Mechanisms through which fibrates are likely to exert beneficial effects in PBC. Thick plain lines illustrate PPAR-α-mediated effects. Thick doted lines illustrate additional effects of the pan-PPARs/PXR agonist bezafibrate. NR: nuclear receptor

Fibrates in PBC: Pending Questions

New steps are certainly needed to achieve a better understanding of the actual impact of fibrates on PBC. We have learned from the BEZURSO trial that 2 years of treatment with bezafibrate, in combination with UDCA, in patients with an incomplete response to the latter drug, improve the symptoms and major biochemical markers of the disease while preventing progression in liver stiffness [11••]. Whether these effects are able to translate into a lower rate of cirrhosis development and ultimately into a better prognosis remains unknown. Longer and larger placebo-controlled trials are needed to solve this question, but these studies seem unlikely to be developed in the future without the support of industry for an old class of genericable, inexpensive drugs. The Globe and UK-PBC risk models applied to the BEZURSO data anticipated a 58% (95% CI: 44–73%) and 51% (95% CI: 32–71%) reduction, respectively in the 10-year risk of death or liver transplantation in bezafibrate- vs. placebo-treated patients [11••]. Long-term side effects and safety of fibrates in PBC require prospective longitudinal studies with a special attention paid to kidney and to cirrhotic patients.

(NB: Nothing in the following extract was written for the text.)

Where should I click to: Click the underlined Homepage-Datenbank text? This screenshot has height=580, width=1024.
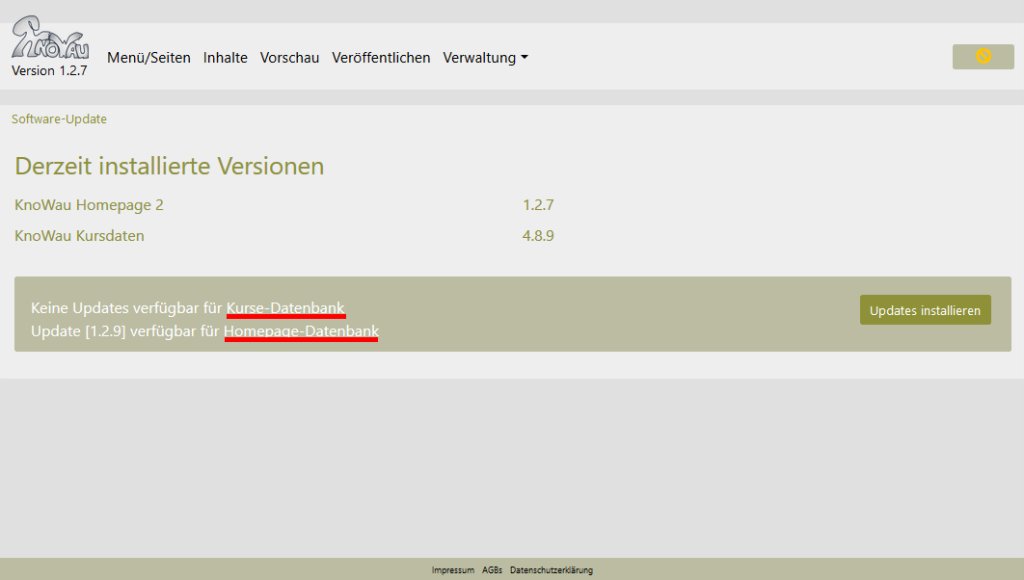(x=301, y=331)
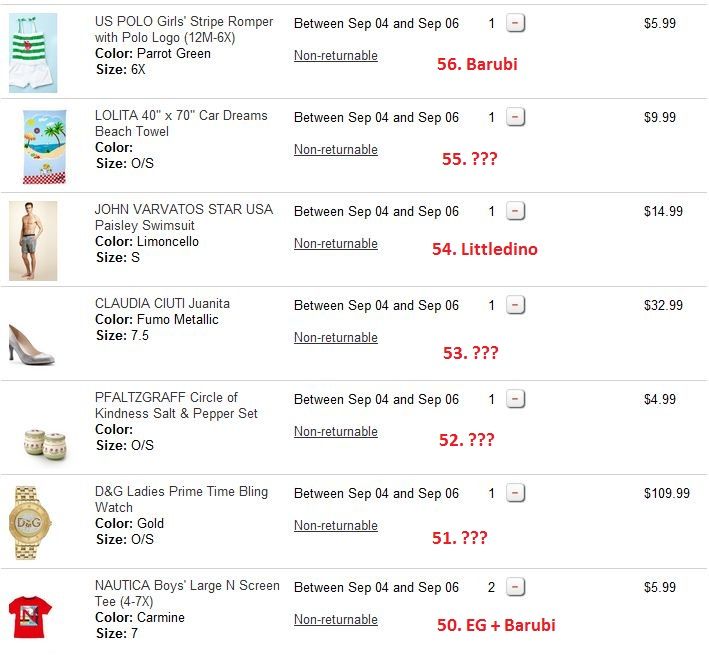Reduce Nautica Boys' Tee quantity
This screenshot has height=662, width=709.
click(515, 587)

Other pending questions include the strategic positioning of fibrates with respect to OCA in the management of patients with PBC and incomplete response or intolerance to UDCA, as well as the potential synergy of fibrates with OCA in treating PBC. There is currently no available data providing direct comparison between these two drug regimens. Unlike OCA, bezafibrate is still off-label for use in PBC. However, the comparison of the efficacy, safety, side-effect, and cost profiles of the two drugs, when taken together, is rather in favor of bezafibrate. Bezafibrate is furthermore the only one of the two therapies with a proven beneficial effect on PBC-validated surrogate markers of liver fibrosis. Fibrates, at last, are available in many countries in which OCA is not obtainable. Therefore, treating PBC with fibrates (preferably bezafibrate) as second-line use, either in addition to (inadequate response) or in substitution of (intolerance) UDCA, might reasonably be advocated, followed by OCA as a third-line option if available in case of incomplete response to or poor tolerance of fibrates. In patients with poor response to either dual (UDCA-OCA or UDCA-fibrates) therapy, pilot studies of triple (UDCA-OCA-fibrates) therapy are required to assess the potential synergy of OCA with fibrates. Finally, UDCA and fibrate combo therapy as first-line use in treatment-naive patients would deserve further consideration in future clinical trials.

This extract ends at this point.